* Excerpted passage *
Sleep, the place we dream. Something we do every night. Indeed, it is a process we take for granted, or something we often give up in an effort to work and do more.
Sleep, as it turns out, is more important than we thought. Sleep science continues to find out more about its relationship to health, and even sleep experts now help people get better sleep.
Menopause can be a factor in sleep issues. As women age our ovaries stop producing estrogen and progesterone. The change in these hormone levels can lead to sleep problems and other symptoms including hot flashes or excessive sweating. These symptoms can make it difficult to sleep which can lead to other problems.
When we lose sleep, especially the “good kind,” our bodies are more prone to having a range of issues, such as the ones listed here.
Increased amounts of cortisol – the stress hormone.
Reduced leptin. This mimics starvation and hunger, creating cues that urge us to eat.
Increased ghrelin – the hunger hormone.
Activated rewards systems that boost cravings and addiction behavior.
All of these increase the chances of gaining weight and becoming a diabetic, not to mention lost sleep affects your mood.
Studies have shown that fewer than 7 hours of sleep significantly increased the risk of obesity. One terrifying statistic is that 5 hours of sleep correlates to a 73% increase in weight gain.

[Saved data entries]

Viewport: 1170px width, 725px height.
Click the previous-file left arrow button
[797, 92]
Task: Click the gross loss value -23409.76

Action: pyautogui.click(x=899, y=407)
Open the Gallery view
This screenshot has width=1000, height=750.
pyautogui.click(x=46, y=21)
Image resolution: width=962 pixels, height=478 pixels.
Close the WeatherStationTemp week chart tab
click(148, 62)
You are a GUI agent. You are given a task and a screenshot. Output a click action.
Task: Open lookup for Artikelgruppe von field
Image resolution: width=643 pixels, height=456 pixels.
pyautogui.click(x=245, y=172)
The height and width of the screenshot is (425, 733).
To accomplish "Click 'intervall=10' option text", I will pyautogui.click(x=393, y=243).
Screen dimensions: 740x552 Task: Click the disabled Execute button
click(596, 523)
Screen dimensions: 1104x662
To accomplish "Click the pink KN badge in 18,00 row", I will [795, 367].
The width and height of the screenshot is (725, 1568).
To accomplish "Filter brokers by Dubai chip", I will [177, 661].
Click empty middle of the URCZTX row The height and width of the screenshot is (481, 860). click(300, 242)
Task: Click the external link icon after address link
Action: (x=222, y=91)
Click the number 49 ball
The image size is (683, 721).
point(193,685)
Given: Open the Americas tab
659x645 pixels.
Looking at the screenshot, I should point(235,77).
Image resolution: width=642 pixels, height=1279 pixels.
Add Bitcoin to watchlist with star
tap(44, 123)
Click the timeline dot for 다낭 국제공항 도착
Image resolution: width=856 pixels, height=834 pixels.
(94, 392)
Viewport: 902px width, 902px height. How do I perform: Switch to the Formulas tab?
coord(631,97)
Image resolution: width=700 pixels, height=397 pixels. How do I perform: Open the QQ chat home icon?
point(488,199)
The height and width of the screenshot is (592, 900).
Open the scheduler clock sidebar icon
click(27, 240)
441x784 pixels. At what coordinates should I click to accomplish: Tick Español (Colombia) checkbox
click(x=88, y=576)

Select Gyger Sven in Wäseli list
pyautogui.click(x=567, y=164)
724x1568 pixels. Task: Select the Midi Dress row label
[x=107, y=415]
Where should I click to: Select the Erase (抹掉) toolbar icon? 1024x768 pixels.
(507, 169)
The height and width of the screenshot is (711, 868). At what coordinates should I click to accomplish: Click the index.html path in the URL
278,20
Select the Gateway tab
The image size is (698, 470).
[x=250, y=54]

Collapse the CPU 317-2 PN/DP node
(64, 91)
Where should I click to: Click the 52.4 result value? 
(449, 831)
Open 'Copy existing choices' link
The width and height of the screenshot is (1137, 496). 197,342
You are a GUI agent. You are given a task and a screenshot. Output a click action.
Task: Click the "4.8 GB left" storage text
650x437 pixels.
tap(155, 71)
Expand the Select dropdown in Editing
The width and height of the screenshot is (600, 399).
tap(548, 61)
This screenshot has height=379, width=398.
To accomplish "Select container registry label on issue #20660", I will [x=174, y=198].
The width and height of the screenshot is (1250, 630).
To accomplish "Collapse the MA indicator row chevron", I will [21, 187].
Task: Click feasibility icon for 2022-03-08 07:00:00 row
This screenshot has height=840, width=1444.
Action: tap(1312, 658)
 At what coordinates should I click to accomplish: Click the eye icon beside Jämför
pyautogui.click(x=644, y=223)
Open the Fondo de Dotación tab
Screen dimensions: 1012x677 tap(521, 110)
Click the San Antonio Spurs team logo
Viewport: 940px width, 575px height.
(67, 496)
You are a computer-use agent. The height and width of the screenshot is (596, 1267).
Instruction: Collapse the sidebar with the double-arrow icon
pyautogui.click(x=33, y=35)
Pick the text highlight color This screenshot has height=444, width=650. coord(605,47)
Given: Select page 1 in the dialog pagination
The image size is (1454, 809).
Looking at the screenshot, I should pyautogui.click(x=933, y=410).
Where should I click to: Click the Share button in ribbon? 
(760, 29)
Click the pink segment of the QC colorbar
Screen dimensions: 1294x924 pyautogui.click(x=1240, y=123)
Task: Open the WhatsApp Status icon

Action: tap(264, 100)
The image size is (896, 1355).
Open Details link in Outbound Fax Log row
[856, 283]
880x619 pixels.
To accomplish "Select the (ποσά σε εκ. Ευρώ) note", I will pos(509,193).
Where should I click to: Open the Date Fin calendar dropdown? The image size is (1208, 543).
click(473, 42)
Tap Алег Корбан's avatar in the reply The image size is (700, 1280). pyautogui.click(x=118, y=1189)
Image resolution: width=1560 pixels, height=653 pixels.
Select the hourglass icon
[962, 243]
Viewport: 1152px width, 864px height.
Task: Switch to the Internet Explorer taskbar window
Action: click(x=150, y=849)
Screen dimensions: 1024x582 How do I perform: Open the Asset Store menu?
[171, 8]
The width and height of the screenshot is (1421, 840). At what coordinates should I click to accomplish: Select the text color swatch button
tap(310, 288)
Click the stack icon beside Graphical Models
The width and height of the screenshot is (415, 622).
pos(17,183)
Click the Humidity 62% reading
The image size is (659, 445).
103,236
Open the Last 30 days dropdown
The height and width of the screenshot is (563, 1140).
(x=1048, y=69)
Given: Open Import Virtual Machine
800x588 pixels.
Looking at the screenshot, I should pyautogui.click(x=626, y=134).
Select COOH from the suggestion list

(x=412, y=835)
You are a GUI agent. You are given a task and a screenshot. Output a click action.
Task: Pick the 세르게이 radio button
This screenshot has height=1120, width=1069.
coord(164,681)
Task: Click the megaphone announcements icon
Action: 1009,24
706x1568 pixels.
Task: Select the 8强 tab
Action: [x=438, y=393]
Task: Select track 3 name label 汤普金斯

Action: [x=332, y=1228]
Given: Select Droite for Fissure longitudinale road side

* Problems to work on *
(a) Duplicate the passage on sleep from "Menopause can be" up to and including "the hunger hormone.".
(b) Pick up the passage on sleep after its final sentence and carry it forward.

* Results of the exercise *
(a)
Menopause can be a factor in sleep issues. As women age our ovaries stop producing estrogen and progesterone. The change in these hormone levels can lead to sleep problems and other symptoms including hot flashes or excessive sweating. These symptoms can make it difficult to sleep which can lead to other problems.
When we lose sleep, especially the “good kind,” our bodies are more prone to having a range of issues, such as the ones listed here.
Increased amounts of cortisol – the stress hormone.
Reduced leptin. This mimics starvation and hunger, creating cues that urge us to eat.
Increased ghrelin – the hunger hormone.

(b)
There are several steps you can take to help improve your sleep. Ensuring that your vitamin D levels are adequate is important, lack of this vitamin has been shown to cause symptoms such as night sweats and hot flashes that will affect sleep. Also, be sure you are not consuming caffeine, especially in the afternoon.
You can consider taking supplements that support sleep. A few suggestions are magnesium which helps regulate the body’s stress response system. 5-HTP (L-5-hydroxytryptophan) is a precursor of serotonin, consider speaking with your doctor as this one may cause side effects. Magnolia bark contains polyphenols that have been found to help induce or improve sleep.
Creating a positive sleep space can also improve your sleep quality. Consider implementing these different strategies:
Keep your bedroom well-ventilated and between 60-70° F.
Decrease outside noise. Experiment with ear plugs, sleep music, or yoga nidra meditations.
Decrease the use of electronics, especially in the evening. Blue light affects melatonin release.
Use blackout curtains or an eye mask, full darkness triggers melatonin.
Invest in a quality mattress. After all, you spend approximately a third of your life on it!
Invest in a heavy or weighted blanket, particularly if you feel anxious.
Maintain a regular sleep schedule. Routines also aid the sleep cycle.
Wear loose clothing to bed, confining clothes can impact your sleep.
“Sufficient sleep, exercise, healthy food, friendship, and peace of mind are necessities, not luxuries.” – Mark Halperin
If the above strategies do not help improve your sleep, consider hiring a sleep coach. They may be able to provide you with some insight into things that are causing your sleepless nights.
There are many benefits to improving your sleep. You will improve your memory and increase your attention span. There are anti-aging effects including, decreased stress, sleep is a natural antidepressant, and expanded longevity.
Make sure you set aside some time to implement sleep strategies so that you can rest well and live your ideal life.